Treasuries fell for a second day as a Labor Department report this week is forecast to show gains in employment and wages, and as companies including Amazon.com Inc. and American Express Co. prepare to sell debt.
Benchmark 10-year yields rose from almost a six-week low as the U.S. is forecast to have added more than 200,000 in November for the 10th consecutive month. The Bloomberg U.S. Treasury Bond Index (BUSY10) of debt due in a decade and more has returned 21 percent this year through yesterday.
“It’s all very supply oriented,” said Thomas di Galoma, head of fixed-income rates and credit at ED&F Man Capital Markets in New York. “Folks are getting a little leery of a stronger jobs report, and on the back of the jobs report you have Treasury supply next week.”
Benchmark Treasury 10-year note yields rose five basis points, or 0.05 percentage point, to 2.28 percent at 10:35 a.m. New York time, according to Bloomberg Bond Trader data. The 2.25 percent securities maturing in November 2024 traded at 99 23/32. The yield dropped yesterday to 2.15 percent, the lowest level since Oct. 21.

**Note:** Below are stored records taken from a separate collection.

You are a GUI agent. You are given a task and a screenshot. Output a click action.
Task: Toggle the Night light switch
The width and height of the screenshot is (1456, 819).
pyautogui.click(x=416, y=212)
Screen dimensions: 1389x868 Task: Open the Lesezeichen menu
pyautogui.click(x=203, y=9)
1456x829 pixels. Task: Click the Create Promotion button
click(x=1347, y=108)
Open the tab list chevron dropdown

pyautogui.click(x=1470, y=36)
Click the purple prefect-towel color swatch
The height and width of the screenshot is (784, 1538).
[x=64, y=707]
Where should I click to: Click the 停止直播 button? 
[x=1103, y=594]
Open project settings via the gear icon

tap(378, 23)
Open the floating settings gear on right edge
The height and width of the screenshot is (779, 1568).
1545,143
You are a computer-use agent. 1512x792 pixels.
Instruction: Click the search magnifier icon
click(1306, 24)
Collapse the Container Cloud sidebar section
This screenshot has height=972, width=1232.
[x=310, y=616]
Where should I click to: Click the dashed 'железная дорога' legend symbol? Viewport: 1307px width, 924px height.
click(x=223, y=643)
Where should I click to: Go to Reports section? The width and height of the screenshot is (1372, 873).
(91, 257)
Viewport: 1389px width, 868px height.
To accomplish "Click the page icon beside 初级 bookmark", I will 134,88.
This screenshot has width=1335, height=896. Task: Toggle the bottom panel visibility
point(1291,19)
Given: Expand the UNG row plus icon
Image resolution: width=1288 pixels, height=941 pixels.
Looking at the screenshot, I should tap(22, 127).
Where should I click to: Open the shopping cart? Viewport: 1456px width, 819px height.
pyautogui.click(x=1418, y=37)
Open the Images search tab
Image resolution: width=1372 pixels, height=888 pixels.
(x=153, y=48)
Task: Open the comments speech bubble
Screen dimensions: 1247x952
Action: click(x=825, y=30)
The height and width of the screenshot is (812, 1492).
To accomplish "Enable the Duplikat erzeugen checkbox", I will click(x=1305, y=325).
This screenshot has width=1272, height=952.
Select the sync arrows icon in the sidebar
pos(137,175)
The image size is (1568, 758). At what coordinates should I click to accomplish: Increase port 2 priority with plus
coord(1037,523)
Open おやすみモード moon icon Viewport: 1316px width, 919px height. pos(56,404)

U.S. corporate bond sales swelled to an annual record as a late-year rush by borrowers to lock in low interest rates pushed offerings for 2014 pass $1.5 trillion. As companies sell debt, they enter into so-called rate-lock agreements, in which they bet on Treasury prices falling to guard against higher yields. Once the debt is sold, the wagers are ended.